Is the unilateral right to divorce your wife in an instant, a fundamental right? One reason the Supreme Court struck down triple talaq was that it was not an essential part of Islam. The judges were echoing what a large number of Muslims have said.

Yet, today, many of these Muslims are up in arms about it being criminalised. Dire predictions have been made that this will lead to increased violence against wives, increased abandonment by husbands instead of divorce, and finally, that “our brothers will all be in jail”.

These arguments lead to two conclusions. First, that the right to unilaterally and instantly cast off your wife is seen as such an intrinsic part of being Muslim that when it’s taken away from you by law, you find other ways to ill-treat her.

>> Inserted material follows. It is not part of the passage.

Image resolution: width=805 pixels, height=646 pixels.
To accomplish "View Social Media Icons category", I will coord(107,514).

How different is this from the Board’s affidavit in the Supreme Court threatening that if triple talaq was abolished, husbands might kill their wives?
The second conclusion is that triple talaq must be rather commonplace, because only then would all jails be full of triple talaq offenders.

The Bill makes it clear that only instant triple talaq is being criminalised, not other forms of talaq. You can still divorce your wife through lengthier procedures which were, in fact, held up as ideal by all petitioners, even the Board. Now no one’s talking about them. So does everyone finally agree that instant triple talaq is indeed the most popular form of divorce among Sunnis? (Shias do not recognise it) So far, the Board and those who oppose “outside” interference in Personal Law, have been claiming that hardly any women were affected by it.

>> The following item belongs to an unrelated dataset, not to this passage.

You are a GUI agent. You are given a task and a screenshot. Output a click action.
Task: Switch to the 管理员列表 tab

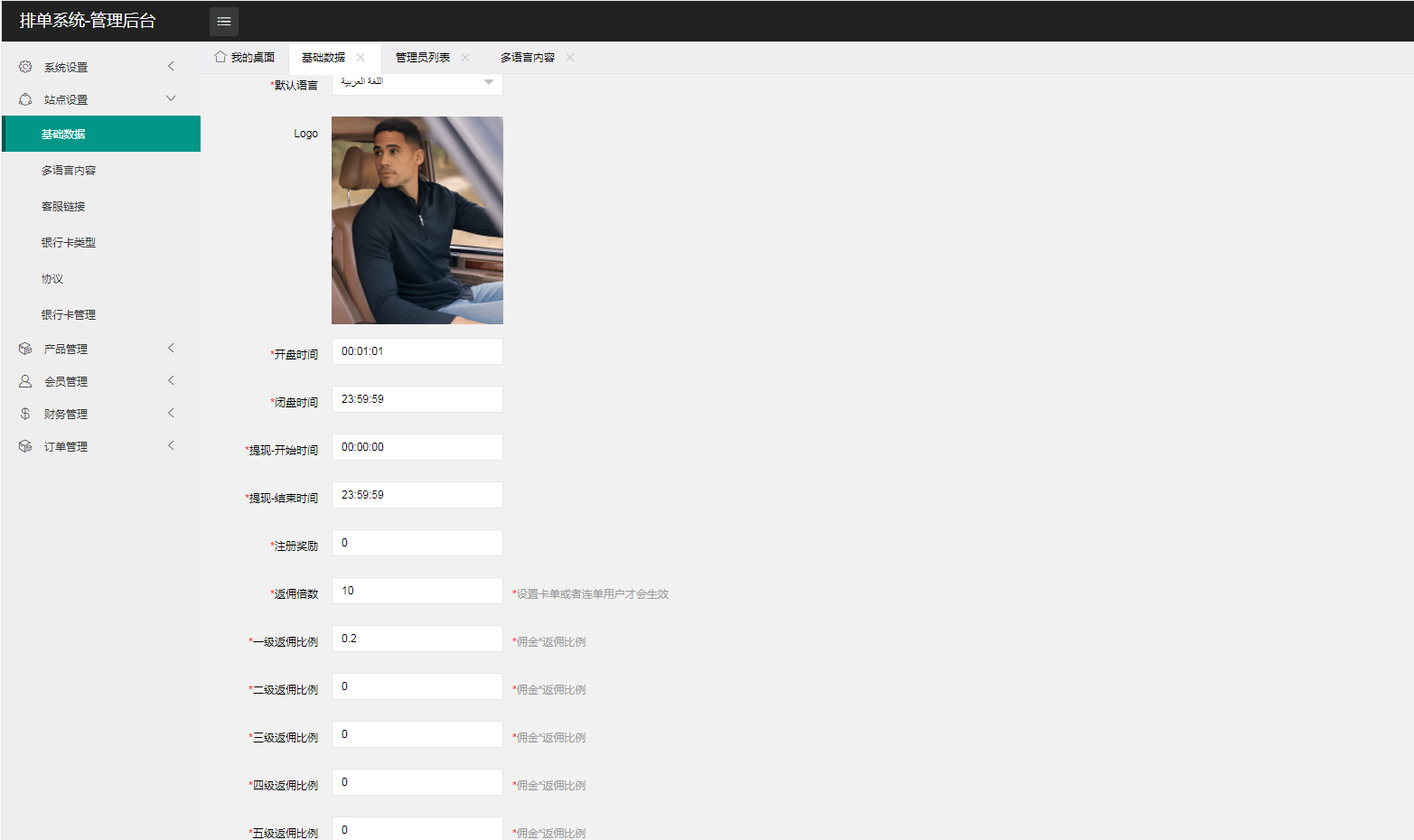[x=422, y=57]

The Board’s deviousness comes through in its main argument against the Bill: ‘How can you criminalise what’s been declared void?’ After the Supreme Court judgment, did the Board, which claims to represent the community, do anything to spread the word that triple talaq is no longer allowed? On the contrary, within a week of the judgment, Maulana Mahmood Madani, general secretary of the Jamiat-e-Ulema, and a member of the Board’s executive committee, declared that the Jamiat did not accept the judgment, and a wife divorced through triple talaq would be deemed divorced.

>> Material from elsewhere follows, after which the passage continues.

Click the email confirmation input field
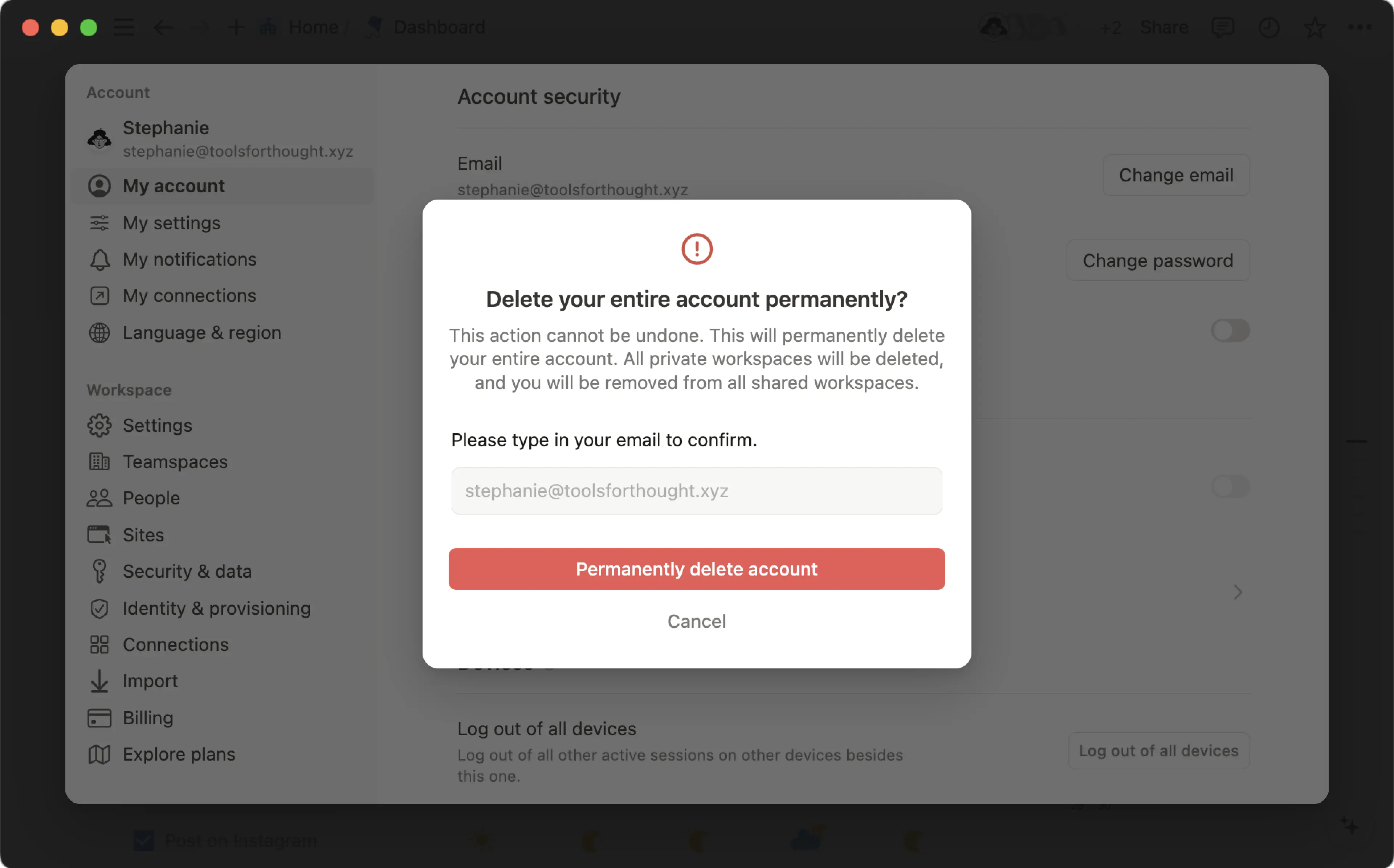This screenshot has width=1394, height=868. click(x=696, y=491)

When the country’s most influential Muslim religious organisation declares that triple talaq remains valid, what is a wife thus divorced to do? Tell her husband that the practice no longer exists? Will he and the maulana/qazi who will ratify the talaq, listen to her?

Interestingly, conversations with victims of triple talaq reveal no anxiety in them about the prospect of jails being full of Muslim men. The victims wish their husbands were in jail, and for 10 years, not three. They have real-life counters to all arguments about the dangers of criminalisation. Husbands anyway have to be chased through courts for years before they even return their wives’ jewellery, forget coughing up maintenance, they point out. Chances for reconciliation are almost nil because triple talaq is usually followed by the wife being thrown out and the husband marrying again. Jail for such husbands seems a great idea to these victims.

However, the clause that allows a third party to report an offender may well result in jails in Uttar Pradesh at least, getting filled with Muslim men, say journalists from there. This clause must go. To prevent misuse by the police, the offence must also be made non-cognisable.

There is enough in the Bill that necessitates reference to a Parliamentary Committee. If that happens, victory will be claimed by AIMIM president Asaduddin Owaisi and the Board. Many who disapproved of Owaisi’s brand of identity politics, now reluctantly hail him as the only Muslim leader who spoke up in the Lok Sabha. This of course, suits the BJP’s polarising politics.

Meanwhile, two developments cannot be ignored: triple talaq petitioner Ishrat Jahan, who faced a social boycott after the judgment, has joined the BJP, casting a shadow on all the petitioners. And, an unnamed Social Democratic Party of India office-bearer who has campaigned against triple talaq, is reported to have described the Bill as a “blessing in disguise”’. Interesting times ahead.

Jyoti Punwani

Freelance journalist based in Mumbai.